The Wedding Singer
Here's a nice, lightweight show that's going to bring a great deal of pleasure to a great number of people.
The music is tasty bubble gum but, like that sticky substance, it loses it flavor as the night wears on. Composer Matthew Sklar may have been hamstrung by the show's 1980's setting; given that decade's music, how good could a pastiche score be? It seem that the authors of Hairspray were more in love with 1960s music than Sklar and lyricist Beguelin are with the songs of the '80s; The Wedding Singer has a feeling of condescension that isn't found in that other show. Still, Beguelin's lyrics are often excellent. The rhyme he found for "Herschel" and the way he uses the old expression "holler uncle" are just two bright spots of many.
Beguelin collaborated on the book of the musical with Tim Herlihy, the screenwriter of the original 1998 movie on which the show is based. As our story begins, wedding singer Robbie Hart and waitress Julia Sullivan are respectively involved with Linda and Glen. Nevertheless, we immediately know that Robbie and Julia are going to wind up together, no matter how many roadblocks come their way. (There are a few too many, stretching the complications just so the show can be a full-length-musical.)
Though we never doubt that these two will eventually be hitched, we want it to happen so much that we remain interested throughout the show. That's because the book writers have done a nice job of creating two nice characters. We immediately like Robbie, for at a wedding he's working, the best man makes a vulgar and incriminating remark that could have short-circuited the marriage right then and there, but Robbie works hard to smooth it over. And when one of his band members wants them to skip an upcoming gig, Robbie says, "We're not going to show up on the most important night in someone's life?" He's a good guy. He cares.
Julia's a salt-of-the-earther, too. When Robbie's relationship with Linda goes sour, she's there for him, ready to listen, encourage, and nurture. He'll return the favor later on. Indeed, Robbie is willing to sacrifice a potential relationship with Julia because he thinks that the career-tracked Glen could make her happier.
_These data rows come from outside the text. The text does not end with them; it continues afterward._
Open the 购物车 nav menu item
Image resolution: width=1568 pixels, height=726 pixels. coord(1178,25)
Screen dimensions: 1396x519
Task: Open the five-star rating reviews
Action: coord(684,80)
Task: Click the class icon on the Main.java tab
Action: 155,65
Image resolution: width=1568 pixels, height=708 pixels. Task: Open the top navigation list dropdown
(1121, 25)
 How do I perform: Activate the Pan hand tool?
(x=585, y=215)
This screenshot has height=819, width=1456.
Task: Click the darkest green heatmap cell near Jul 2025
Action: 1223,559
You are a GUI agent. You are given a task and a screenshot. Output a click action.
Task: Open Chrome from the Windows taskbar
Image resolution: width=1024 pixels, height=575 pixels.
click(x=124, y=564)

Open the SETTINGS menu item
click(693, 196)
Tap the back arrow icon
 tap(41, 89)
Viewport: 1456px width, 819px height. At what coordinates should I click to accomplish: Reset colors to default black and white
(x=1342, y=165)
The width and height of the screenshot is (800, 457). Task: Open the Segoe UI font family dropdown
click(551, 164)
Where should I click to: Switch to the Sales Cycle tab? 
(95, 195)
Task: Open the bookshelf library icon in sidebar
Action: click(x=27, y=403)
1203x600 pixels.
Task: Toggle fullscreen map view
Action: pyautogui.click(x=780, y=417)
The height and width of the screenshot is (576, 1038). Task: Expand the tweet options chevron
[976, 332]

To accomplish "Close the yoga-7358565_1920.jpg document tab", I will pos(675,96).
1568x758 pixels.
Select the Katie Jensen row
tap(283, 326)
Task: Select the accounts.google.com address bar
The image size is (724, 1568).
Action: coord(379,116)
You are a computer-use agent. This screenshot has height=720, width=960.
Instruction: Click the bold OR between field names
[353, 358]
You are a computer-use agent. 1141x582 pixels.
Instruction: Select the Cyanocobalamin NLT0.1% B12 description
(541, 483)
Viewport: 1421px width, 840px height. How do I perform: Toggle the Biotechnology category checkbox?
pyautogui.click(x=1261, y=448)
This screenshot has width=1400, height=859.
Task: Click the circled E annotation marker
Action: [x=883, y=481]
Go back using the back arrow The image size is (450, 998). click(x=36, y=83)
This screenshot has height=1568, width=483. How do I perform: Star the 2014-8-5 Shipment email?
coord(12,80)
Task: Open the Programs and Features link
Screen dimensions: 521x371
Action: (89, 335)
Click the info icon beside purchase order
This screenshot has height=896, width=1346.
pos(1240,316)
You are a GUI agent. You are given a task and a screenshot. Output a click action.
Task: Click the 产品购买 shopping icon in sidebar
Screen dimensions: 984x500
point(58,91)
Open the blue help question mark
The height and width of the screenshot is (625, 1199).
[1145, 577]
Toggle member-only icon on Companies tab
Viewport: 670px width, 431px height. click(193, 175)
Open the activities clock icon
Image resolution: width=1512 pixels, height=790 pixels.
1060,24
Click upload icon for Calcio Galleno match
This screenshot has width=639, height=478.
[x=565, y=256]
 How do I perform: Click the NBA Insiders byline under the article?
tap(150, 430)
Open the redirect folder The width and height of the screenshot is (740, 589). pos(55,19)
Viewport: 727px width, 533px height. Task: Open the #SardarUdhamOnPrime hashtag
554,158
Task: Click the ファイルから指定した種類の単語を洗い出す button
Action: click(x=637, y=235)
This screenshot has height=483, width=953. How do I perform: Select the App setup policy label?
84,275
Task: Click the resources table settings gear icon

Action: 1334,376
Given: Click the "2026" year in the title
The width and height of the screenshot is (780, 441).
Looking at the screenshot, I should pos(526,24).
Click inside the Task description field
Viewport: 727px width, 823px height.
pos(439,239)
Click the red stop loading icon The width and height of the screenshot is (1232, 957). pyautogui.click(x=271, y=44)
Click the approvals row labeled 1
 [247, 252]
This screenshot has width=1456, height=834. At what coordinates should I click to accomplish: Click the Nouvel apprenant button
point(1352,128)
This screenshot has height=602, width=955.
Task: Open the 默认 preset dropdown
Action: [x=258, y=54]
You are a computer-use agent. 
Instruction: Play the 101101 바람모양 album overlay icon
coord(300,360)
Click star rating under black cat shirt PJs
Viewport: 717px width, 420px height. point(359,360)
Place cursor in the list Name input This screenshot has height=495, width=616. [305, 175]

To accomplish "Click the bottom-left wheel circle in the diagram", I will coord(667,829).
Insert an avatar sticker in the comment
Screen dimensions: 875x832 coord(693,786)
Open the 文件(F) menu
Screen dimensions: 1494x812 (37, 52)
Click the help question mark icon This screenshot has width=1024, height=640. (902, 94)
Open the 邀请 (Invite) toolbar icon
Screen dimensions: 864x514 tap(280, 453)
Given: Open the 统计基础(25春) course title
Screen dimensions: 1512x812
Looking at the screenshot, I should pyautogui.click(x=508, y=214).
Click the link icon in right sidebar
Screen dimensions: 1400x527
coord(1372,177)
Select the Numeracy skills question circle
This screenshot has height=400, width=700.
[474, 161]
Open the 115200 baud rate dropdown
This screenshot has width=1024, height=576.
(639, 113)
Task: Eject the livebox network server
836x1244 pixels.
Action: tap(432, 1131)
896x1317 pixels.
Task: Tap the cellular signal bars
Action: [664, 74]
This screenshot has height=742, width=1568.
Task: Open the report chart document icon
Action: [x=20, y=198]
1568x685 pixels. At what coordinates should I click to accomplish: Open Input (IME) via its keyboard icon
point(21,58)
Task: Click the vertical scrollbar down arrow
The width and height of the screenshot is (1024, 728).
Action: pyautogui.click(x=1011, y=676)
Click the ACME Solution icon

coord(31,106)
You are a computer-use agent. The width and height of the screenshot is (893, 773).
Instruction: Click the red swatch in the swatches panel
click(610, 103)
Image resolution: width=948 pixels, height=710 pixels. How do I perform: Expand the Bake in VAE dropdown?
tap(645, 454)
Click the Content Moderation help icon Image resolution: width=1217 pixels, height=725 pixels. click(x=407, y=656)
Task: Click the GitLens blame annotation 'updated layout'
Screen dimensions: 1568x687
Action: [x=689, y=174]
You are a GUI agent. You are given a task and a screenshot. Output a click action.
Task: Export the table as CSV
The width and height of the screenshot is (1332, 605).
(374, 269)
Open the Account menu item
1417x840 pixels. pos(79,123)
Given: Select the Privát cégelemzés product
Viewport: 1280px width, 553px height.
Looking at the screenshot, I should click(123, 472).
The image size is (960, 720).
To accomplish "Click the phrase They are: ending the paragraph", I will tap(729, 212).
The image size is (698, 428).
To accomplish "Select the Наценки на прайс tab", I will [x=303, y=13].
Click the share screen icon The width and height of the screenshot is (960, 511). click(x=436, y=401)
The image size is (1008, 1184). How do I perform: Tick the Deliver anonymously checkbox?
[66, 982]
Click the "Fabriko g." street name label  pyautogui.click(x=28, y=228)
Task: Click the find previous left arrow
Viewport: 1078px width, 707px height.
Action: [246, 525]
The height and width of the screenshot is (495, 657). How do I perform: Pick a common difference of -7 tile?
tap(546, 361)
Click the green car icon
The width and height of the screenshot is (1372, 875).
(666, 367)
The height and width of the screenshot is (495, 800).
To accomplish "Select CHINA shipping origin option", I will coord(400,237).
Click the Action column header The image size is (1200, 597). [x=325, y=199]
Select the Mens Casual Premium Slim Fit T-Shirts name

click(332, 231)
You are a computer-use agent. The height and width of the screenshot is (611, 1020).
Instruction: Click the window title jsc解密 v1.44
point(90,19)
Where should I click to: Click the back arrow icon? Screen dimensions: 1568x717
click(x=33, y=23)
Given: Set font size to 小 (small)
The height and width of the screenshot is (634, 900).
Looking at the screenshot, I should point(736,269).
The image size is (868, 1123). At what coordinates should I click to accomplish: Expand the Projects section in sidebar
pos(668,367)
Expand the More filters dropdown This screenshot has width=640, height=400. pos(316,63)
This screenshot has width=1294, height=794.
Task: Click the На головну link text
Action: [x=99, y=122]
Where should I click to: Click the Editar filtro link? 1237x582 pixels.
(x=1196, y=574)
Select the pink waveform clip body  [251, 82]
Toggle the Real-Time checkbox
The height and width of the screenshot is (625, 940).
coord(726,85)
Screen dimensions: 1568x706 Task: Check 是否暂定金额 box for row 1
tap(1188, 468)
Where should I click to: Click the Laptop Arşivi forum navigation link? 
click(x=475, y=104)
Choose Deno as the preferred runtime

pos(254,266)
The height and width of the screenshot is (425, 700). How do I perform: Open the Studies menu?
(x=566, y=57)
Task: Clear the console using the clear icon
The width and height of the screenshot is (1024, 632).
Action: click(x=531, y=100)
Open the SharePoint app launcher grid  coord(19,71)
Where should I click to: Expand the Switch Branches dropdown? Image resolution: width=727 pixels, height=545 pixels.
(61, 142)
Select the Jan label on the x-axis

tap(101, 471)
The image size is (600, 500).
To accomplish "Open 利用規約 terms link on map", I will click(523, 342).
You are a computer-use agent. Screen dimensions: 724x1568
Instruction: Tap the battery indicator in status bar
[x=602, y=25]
Nice, too, that when Robbie changes careers to please her, she doesn't approve; Julia wants him to be happy on his own terms. Aren't we always hearing how people should get to know each other as friends before they fall in love? Well, Robbie and Julia do, and that makes The Wedding Singer so much stronger than those hundreds of musicals where love at first sight is all that a bride and groom have going for them. In fact, Beguelin and Herlihy are well aware of that trite convention, and they make a nifty joke about it.
A big caveat is the show's emphasis on the vulgar; it certainly isn't going to be endorsed by New Jersey Convention and Visitors Bureau. Most of the characters haven't gone to elocution school ("Harold axed me to be his best man"), and their values aren't the loftiest. Scott Pask's sets include water heaters, oil tanks, and toilet stalls. But Jersey boys and girls who have a sense of humor about themselves will have a wonderful time.
The production is extraordinarily fortunate to have Laura Benanti on hand. She has an I'll-be-a-good-sport smile and a lovely, caring demeanor that well serves Julia. The fact that the character works at an establishment called "A Touch of Class" is quite apt, for Benanti radiates that. However, Stephen Lynch as Robbie may send audiences to their Playbills to see if they missed the little slip of paper announcing that, at this performance, the role is being played by an understudy. He's consistently competent, but this is not the breakout turn that the show could have used.
Amy Spanger is Holly, Julia's good-hearted friend, and Felicia Finley is Robbie's heartless ex, Linda. Both score, and so does Richard H. Blake as Julia's fiancé, Glen; with every hair in place and a cocky attitude, he comes across as a benign Scott Peterson. It's nice to see Robbie's band member George portrayed as a no-big-deal-about-it homosexual by Kevin Cahoon. The other band member, Sammy, is adroitly played by Matthew Saldivar -- which isn't easy, considering that this character is the center of the show's vulgarity. Rita Gardner, who created the role of The Girl in the original Off-Broadway production of The Fantasticks, is now The Grandmother -- and a randy one at that. Her material isn't the greatest, but she admirably gives it her all.
John Rando has directed the show efficiently -- though, in the scene where Robbie's in a dumpster, he should have made both Robbie and Julia disgusted with this smelly container rather than putting their hands and bodies all over it without reacting. Rob Ashford's choreography suffers the same fate as Sklar's music; it's got to be '80s, so it's got to be ludicrous. The production numbers that really land are the solos and duets, which one wouldn't expect from a show like this.